Exact repetition of a range: find the line containing "You are a computer-use" and the line containing "465x291 pixels." in the material below, then repeat both and all lines between them, leaving pictures out.

——

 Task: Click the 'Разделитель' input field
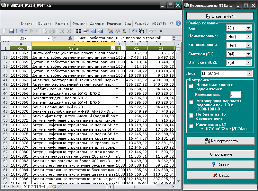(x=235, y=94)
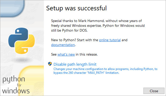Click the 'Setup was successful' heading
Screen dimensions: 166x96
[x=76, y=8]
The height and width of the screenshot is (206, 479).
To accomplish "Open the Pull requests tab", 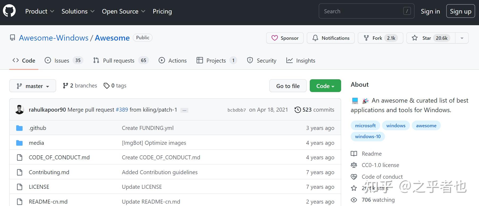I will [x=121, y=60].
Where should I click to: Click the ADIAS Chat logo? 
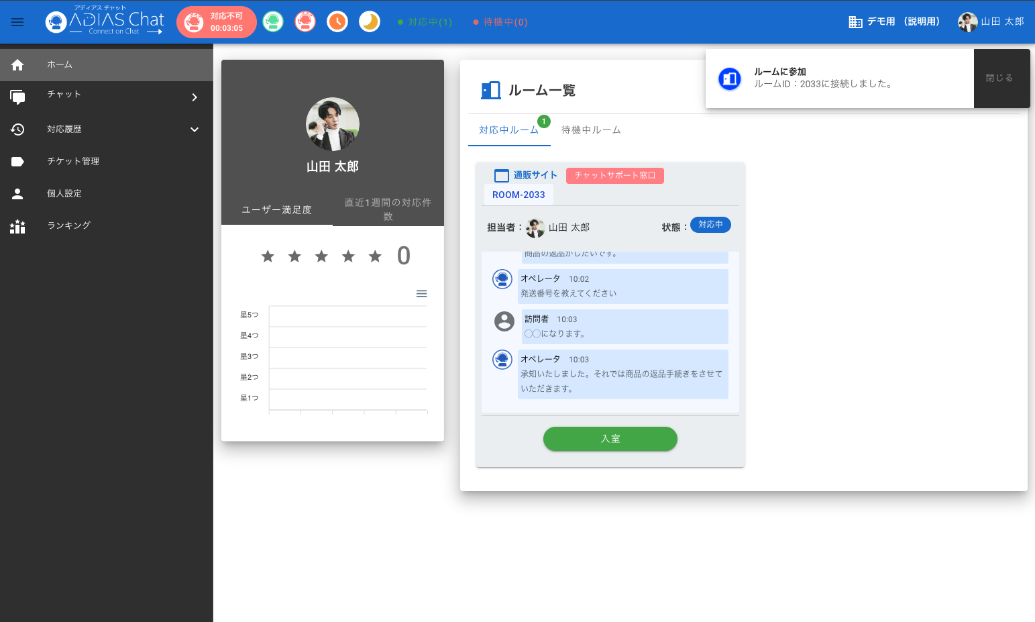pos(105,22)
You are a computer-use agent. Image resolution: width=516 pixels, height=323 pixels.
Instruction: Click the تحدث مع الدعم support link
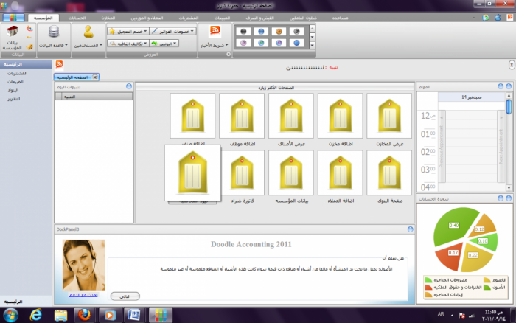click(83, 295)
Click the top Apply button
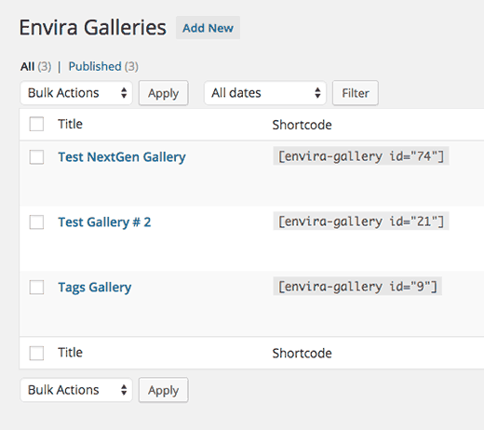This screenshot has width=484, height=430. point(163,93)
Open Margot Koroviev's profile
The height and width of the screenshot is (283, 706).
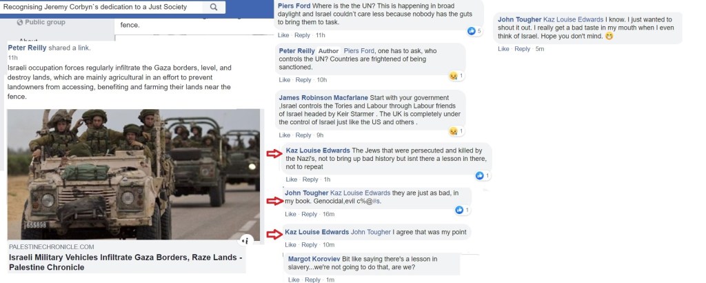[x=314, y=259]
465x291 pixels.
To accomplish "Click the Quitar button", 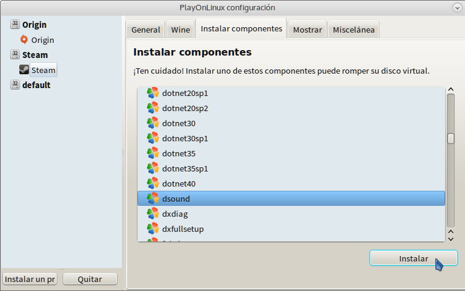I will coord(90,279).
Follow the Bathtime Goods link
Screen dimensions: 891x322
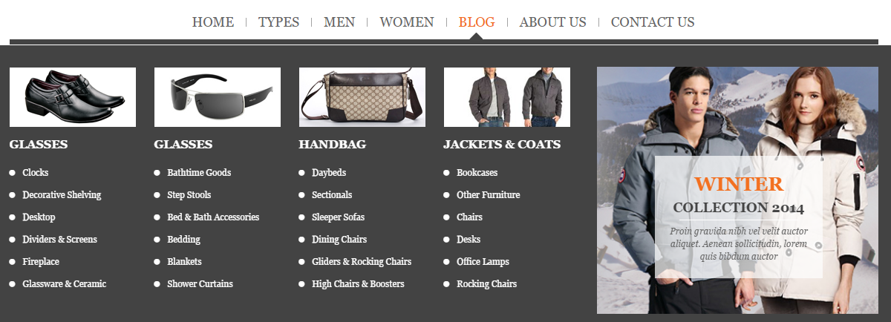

——

RESPONSE BELOW:
You are a computer-use agent. Image resolution: width=516 pixels, height=323 pixels.
Instruction: Click the تحدث مع الدعم support link
click(83, 295)
Click the top Apply button
This screenshot has width=484, height=430. point(163,93)
Open Margot Koroviev's profile
The height and width of the screenshot is (283, 706).
[x=314, y=259]
465x291 pixels.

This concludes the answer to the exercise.